Start of TEXT BLOCK

Some issues in training #5

VicZlq · 2023-10-30T12:23:54Z

Thank you greatly for your excellent work, as I try to reproduce the training process, I encountered the following problem and wondered if you have encountered it?

Expected all tensors to be on the same device, but found at least two devices, cuda:0 and cpu! (when checking argument for argument index in method wrapper__index_select)
File "/storage/zhaoliuqing/code/VisorGPT/train/tencentpretrain/embeddings/word_embedding.py", line 27, in forward
emb = self.embedding(src)
File "/storage/zhaoliuqing/code/VisorGPT/train/tencentpretrain/embeddings/embedding.py", line 27, in forward
emb = embedding(src, seg)
File "/storage/zhaoliuqing/code/VisorGPT/train/tencentpretrain/models/model.py", line 33, in forward
emb = self.embedding(src, seg)

End of TEXT BLOCK
Start of INPUT DATA

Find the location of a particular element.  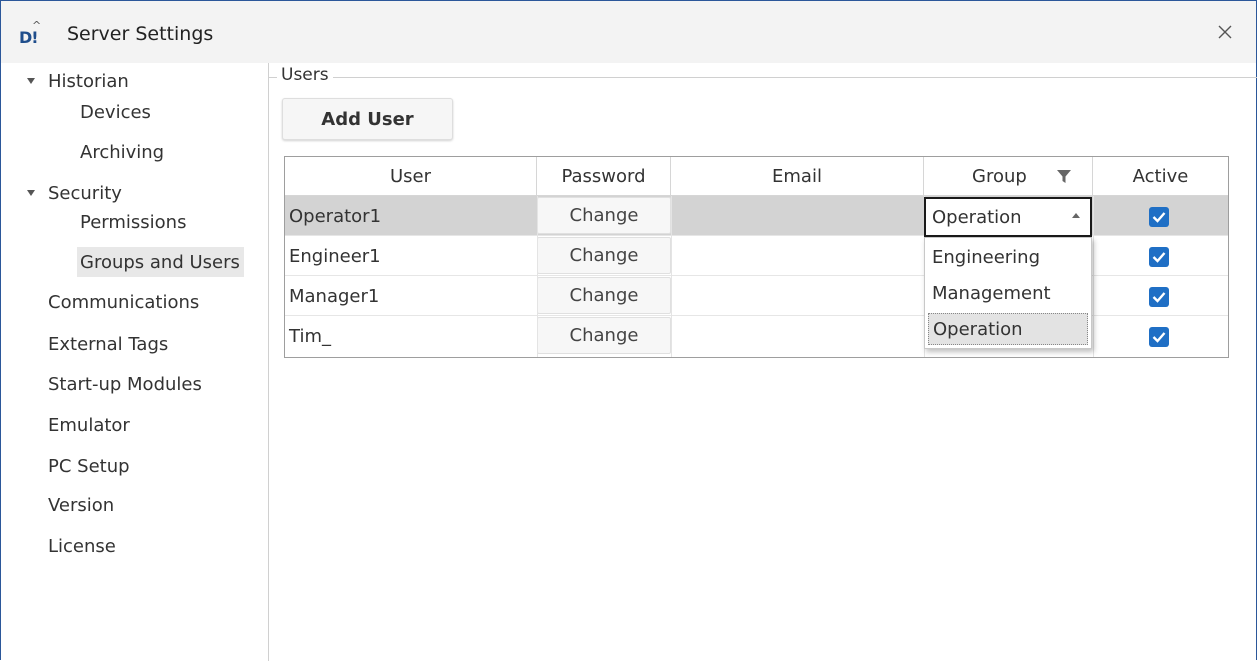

End of INPUT DATA

[TASK TO COMPLETE] Copy out the entire issue thread about the device error during training above, word for word.

[RESPONSE TO THE EXERCISE]
Some issues in training #5

VicZlq · 2023-10-30T12:23:54Z

Thank you greatly for your excellent work, as I try to reproduce the training process, I encountered the following problem and wondered if you have encountered it?

Expected all tensors to be on the same device, but found at least two devices, cuda:0 and cpu! (when checking argument for argument index in method wrapper__index_select)
File "/storage/zhaoliuqing/code/VisorGPT/train/tencentpretrain/embeddings/word_embedding.py", line 27, in forward
emb = self.embedding(src)
File "/storage/zhaoliuqing/code/VisorGPT/train/tencentpretrain/embeddings/embedding.py", line 27, in forward
emb = embedding(src, seg)
File "/storage/zhaoliuqing/code/VisorGPT/train/tencentpretrain/models/model.py", line 33, in forward
emb = self.embedding(src, seg)